When different scales were used in different studies for a similar measure, we expressed the effect of exercise relative to control in each study as a percent; we then meta-analyzed the log-transformed measure for estimation of standardized effects and used back transformation to estimate mean percent effects. We adopted this approach with postprandial glucose, insulin sensitivity, body mass, body fat, and waist circumference. Fasting insulin was also analyzed following log transformation, since the wide range in baseline values between studies may reflect systematic methodological differences. The baseline mean value could not be included in the fixed-effects model for these variables. Postprandial glucose was measured using either area under the glucose curve following a glucose challenge (40,41,44,48,56) or glucose concentration at a specific time (42,50,53,57,58). Insulin sensitivity was measured using the insulin sensitivity index (57), homeostasis model assessment (39), hyperinsulinemic-euglycemic glucose clamp (43,46,59), and insulin tolerance test (49,50,52). Body mass was either the mass (weight in kilograms) (3845,47,48,50,52,5763) or the BMI (weight in kilograms divided by the square of height in meters) (46,51,64,65). Body fat included total fat mass and fat at specific sites determined by dual X-ray absorptiometry (39,46,60,63,65), hydrostatic weighing (57,62), estimation from skinfolds (47,50), and magnetic resonance imaging (41,50,52,59). Waist circumference was either the circumference (in centimeters) (39,41,50,60,65) or the waist-to-hip ratio (38,44,47,61).

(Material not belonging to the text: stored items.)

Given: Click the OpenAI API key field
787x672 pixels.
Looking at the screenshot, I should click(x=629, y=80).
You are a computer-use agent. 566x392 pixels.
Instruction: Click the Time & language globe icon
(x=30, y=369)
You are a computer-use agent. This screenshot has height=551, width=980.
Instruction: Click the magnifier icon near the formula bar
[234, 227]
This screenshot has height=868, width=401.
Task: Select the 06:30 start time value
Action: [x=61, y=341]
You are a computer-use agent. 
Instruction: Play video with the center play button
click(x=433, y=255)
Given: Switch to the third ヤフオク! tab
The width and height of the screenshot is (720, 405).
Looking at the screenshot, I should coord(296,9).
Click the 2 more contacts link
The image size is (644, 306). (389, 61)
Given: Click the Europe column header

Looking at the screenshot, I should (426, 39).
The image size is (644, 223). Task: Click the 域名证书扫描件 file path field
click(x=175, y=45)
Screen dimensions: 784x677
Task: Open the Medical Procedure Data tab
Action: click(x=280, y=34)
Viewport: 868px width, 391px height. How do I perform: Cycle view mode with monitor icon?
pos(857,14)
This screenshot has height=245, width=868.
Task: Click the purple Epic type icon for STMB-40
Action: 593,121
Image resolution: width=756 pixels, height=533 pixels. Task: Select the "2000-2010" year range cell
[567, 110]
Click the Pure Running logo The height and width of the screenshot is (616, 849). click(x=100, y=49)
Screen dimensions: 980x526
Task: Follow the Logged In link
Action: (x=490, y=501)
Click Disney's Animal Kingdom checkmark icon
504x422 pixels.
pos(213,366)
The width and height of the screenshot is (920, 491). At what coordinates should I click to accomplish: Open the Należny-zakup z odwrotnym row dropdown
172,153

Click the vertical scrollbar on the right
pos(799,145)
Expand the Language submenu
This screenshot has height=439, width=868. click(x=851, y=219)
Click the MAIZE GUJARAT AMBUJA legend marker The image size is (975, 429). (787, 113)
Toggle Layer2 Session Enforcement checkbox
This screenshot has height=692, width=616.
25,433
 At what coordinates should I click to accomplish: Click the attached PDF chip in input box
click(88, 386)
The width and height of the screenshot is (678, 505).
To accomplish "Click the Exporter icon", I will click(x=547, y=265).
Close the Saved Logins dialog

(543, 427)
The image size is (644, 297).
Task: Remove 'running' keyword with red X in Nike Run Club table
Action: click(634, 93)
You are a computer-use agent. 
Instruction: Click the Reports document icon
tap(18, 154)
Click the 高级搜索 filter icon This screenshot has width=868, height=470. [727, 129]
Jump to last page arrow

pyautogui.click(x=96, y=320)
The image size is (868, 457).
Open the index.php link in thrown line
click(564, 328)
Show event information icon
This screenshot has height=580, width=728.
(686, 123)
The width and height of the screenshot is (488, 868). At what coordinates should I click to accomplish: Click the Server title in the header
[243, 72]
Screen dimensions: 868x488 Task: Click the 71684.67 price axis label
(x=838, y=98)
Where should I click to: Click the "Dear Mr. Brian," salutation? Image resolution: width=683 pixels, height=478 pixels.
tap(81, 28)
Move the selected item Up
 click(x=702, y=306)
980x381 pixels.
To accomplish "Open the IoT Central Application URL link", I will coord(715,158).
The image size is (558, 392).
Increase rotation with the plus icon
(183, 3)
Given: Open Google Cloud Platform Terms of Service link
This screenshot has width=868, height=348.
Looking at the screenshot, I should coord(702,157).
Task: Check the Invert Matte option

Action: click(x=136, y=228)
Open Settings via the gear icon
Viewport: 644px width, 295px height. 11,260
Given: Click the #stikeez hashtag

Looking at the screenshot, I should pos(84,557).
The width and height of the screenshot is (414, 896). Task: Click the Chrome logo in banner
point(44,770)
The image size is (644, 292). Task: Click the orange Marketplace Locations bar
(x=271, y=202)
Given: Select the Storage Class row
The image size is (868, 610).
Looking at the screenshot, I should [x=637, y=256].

For each outcome measure, funnel plots of the inverse of the SE of the estimate of the effect versus the value of the estimate were examined qualitatively for evidence of outliers (points judged visually to be more than ∼4 SDs of horizontal scatter away from the center of the plot). Six estimates were thereby excluded, as shown in Table 2: five because of unrealistically large positive or negative effects that presumably represent computational or transcriptional errors (38,41,50,62) and one because of an unrealistically small SE (60). There were too few estimates and too wide a range in the SEs for any firm conclusion about publication bias based on asymmetry in the funnel plot.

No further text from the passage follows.